Впрочем, тут же следует добавить, что звуковая партитура прозы Борщаговского, в частности и представленных в этом томе рассказов и повестей, вовсе не исчерпывается собственной речью героев. Сюда же входят и шелест окской волны, набегающей на берега, и шум леса, и шепот травы, и вздох лошади, и блеяние овцы, и многообразные звуки человеческой деятельности… В той же статье «Свое и чужое», рассказывающей о замыслах и их воплощении, что уже цитировалась, Борщаговский писал, как он «уехал на Оку… чтобы, пожив там долго, иметь право сказать самому себе: я знаю этих людей, круг их жизни, их непременные занятия и вижу все, даже и закрыв глаза. Даже и то слышу, как тяжко дышит ящурная корова, вижу тяжелые, свисающие к земле вожжи слюны». Звуки реальной жизни, постоянно возникающие на страницах этой прозы, конечно же, существуют не сами по себе, не для «оживляжа», они символизируют и отражают, в них отражаются покой или волнение, заботы или страсти, любовь или вражда людей вообще и тех конкретных людей, которые созданы и описаны писателем.
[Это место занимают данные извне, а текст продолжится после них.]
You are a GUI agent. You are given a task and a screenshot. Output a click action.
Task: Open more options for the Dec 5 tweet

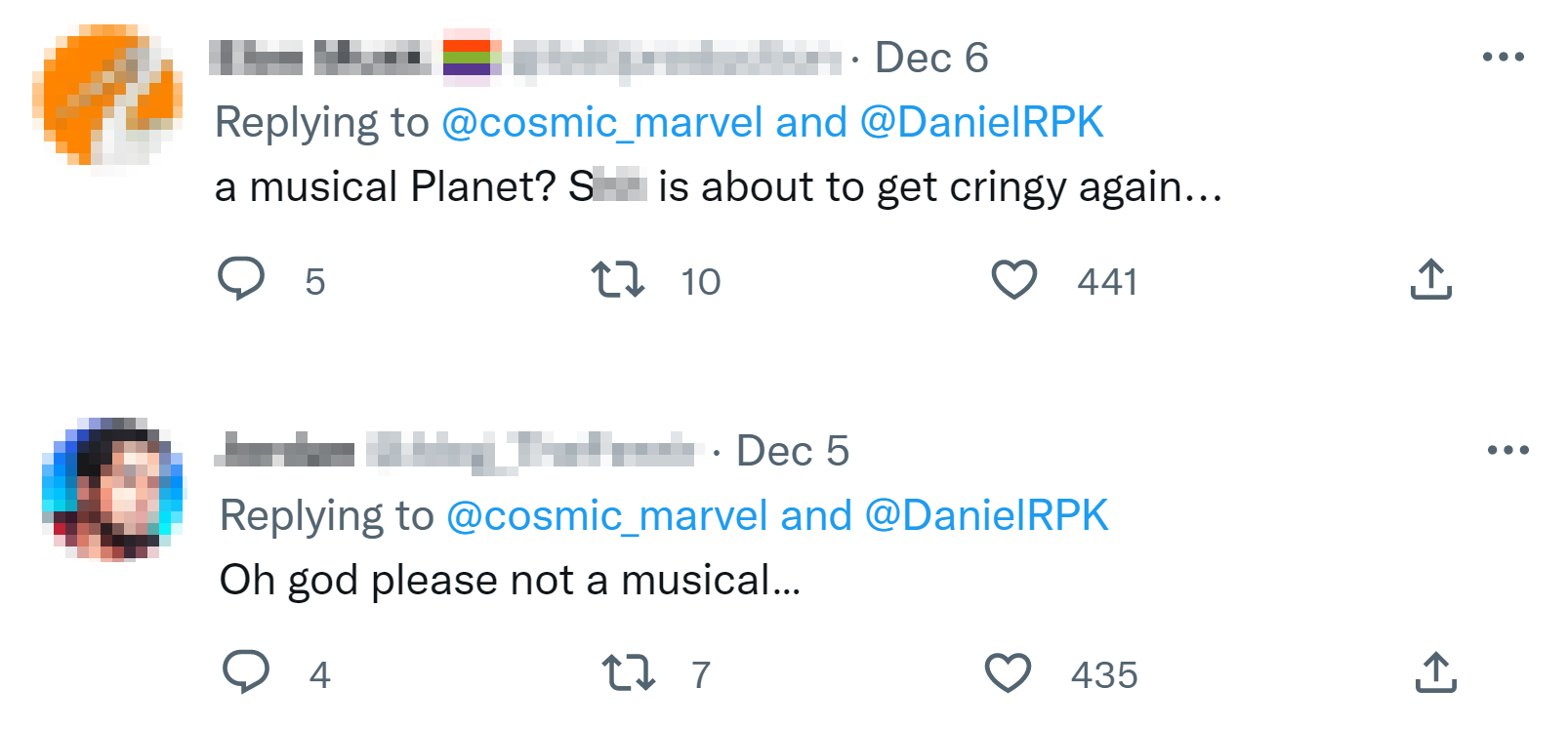[1507, 450]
Вот сорока с лишним летняя женщина, заводская уборщица Дора идет с тяжелой сумкой продуктов в больницу к тяжело болеющему, умирающему (Дора-то этого не знает или не хочет знать) столяру Степану, с которым их соединила на несколько последних лет любовь, согласие, уважение, понимание друг друга. «Идет пешком, столичной окраиной», не едет каким-либо транспортом, а идет, чтобы почувствовать, как дорога постепенно приближает ее к дорогому человеку, чтобы пережить этот путь — а вокруг осень. «Акации по пути много, она растет споро, растет и в засуху, теснится за штакетниками, закрывает дворы от наружной, мимохожей жизни. Знойным июльским днем стручки акации открывают пальбу, солнце рвет их изнутри, они стреляют семенем в асфальт и в землю, хотят, как и все живое, продолжения рода. В октябре акация безгласна; сохнет, теряя последние соки, пустяковый лист, а стручок темен, изнурен временем, молчалив, разве что скрипнет, ломаясь под ногой. Он лег на землю под ветер, под хозяйскую метлу, но Дора и неживого, сухого его звука остерегается: она узнала, как слаба даже и могучая плоть человека, и ничего не хотела рушить, ломать, а только беречь и сохранять».
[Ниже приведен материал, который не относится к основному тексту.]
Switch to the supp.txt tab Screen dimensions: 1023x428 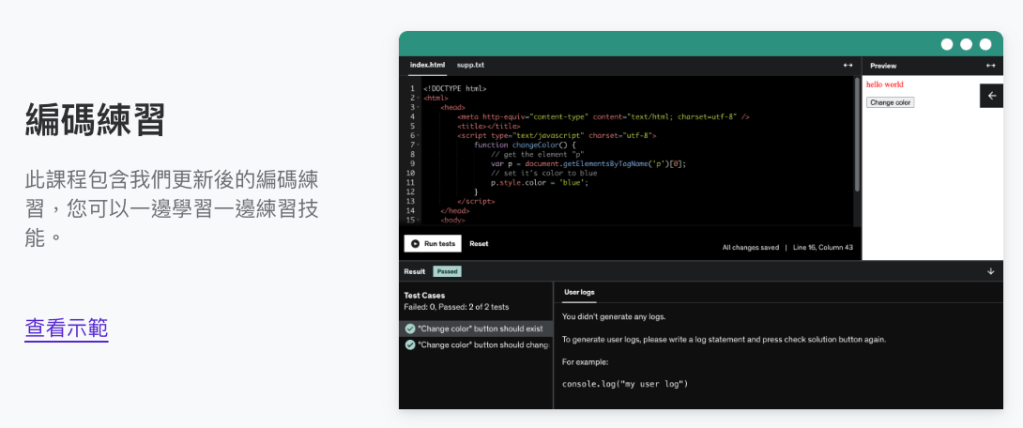[471, 65]
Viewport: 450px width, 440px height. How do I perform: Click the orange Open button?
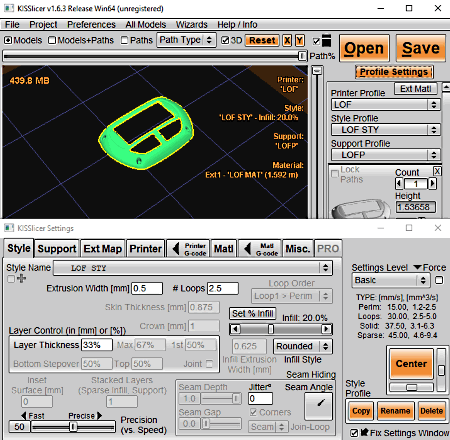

Или вот главный герой повести «Была печаль» учитель Алексей Капустин, после нескольких лет отсутствия приехавший в родную деревню, лежит без сна в амбаре рядом с покойно спящей женой: «От Оки, из-под высокого берега долетел голос самоходной баржи; она благодарно, по-ночному негромко прощалась с людьми, открывшими ей дорогу в низовья, — теперь до самой Волги ни плотин, ни шлюзов. Напрягая слух, Капустин хотел услышать судовую машину и не слышал, но так внятно припоминались ему небыстрое, скользящее движение самоходки в густой тени крутояра, машинный гул, плеск волны о железный борт, что казалось, он и слышит все это, хотя ухо ловило только сонное дыхание Кати и удары о землю яблок, изредка падавших с грушовки неподалеку от амбарчика».
Если во втором случае те звуки реки, что доносятся до Капустина, и те, что всплывают из его стойких воспоминаний, несут с собой и былые счастливые минуты, и молодые надежды на будущую жизнь, полную согласия, гармонии, а для нас, читателей, подготавливая духовную одиссею Капустина, которая развернется на последующих страницах повести, то в первом резкий и сухой треск стручков акации, несносный для Доры, выдает нам ее скрываемое даже от себя внутреннее беспокойство и тем самым усугубляет наше сочувствие к этой доброй и мудрой женщине, как бы предрешает те трагические сцены, которые вот-вот произойдут…
И все же главное, что надо поставить в заслугу той памяти слуха, что проявилась в прозе Борщаговского, это звучание человека: его слова, его фразы, его манера говорить и, следовательно, думать. Причем довольно часто в рассказах и повестях писателя за произнесенным словом встает не только конкретный человек, его сказавший, но и семья, в которой он воспитался, деревня, где он вырос, народ, в котором он родился и прожил свою жизнь, встает история. Пенсионер Лутиков, всю жизнь просидевший в различного ранга районных кабинетах, пропитанный духом декретов, циркуляров, инструкций, указаний двадцатых, тридцатых, сороковых годов, сожалея о том, что его отцу — участнику революции не был поставлен, как решили когда-то, памятник, говорит: «Одно ли это позабылось! Мы и живых-то не ценим, что уж про убиенных говорить, — кому о них печься!» — и словечко «убиенные», и нечто неуловимое в строе фразы показывает нам, что вколоченное в детские годы воспитавшим его дедом-священником не ушло из его сознания и подсознания за все эти долгие и яростные годы. В словах сельского пастуха Петра Егоровича о сельповской продавщице: «Свои у Нюрки только волоса. А деньги наши. Денег и у правительства своих нет — все наши… Понял?», да и во всем его поведении на пароме проглядывает строгое, ригористское отношение ко всякой личной собственности, бытовавшее в первые десятилетия Советской власти, убежденность, что ничего «моего» не должно быть, в новой жизни место есть только «нашему», «общему». А в афористическом выражении уже упоминавшейся бабки: «Дурак и меряет жизню бутылкой» — пласт многовекового народного опыта, опирающегося на то, что истинная, трудовая жизнь тяжела, сурова и не терпит легковесности, прихлебательства, паразитизма, одним из проявлений которого и является пьянство.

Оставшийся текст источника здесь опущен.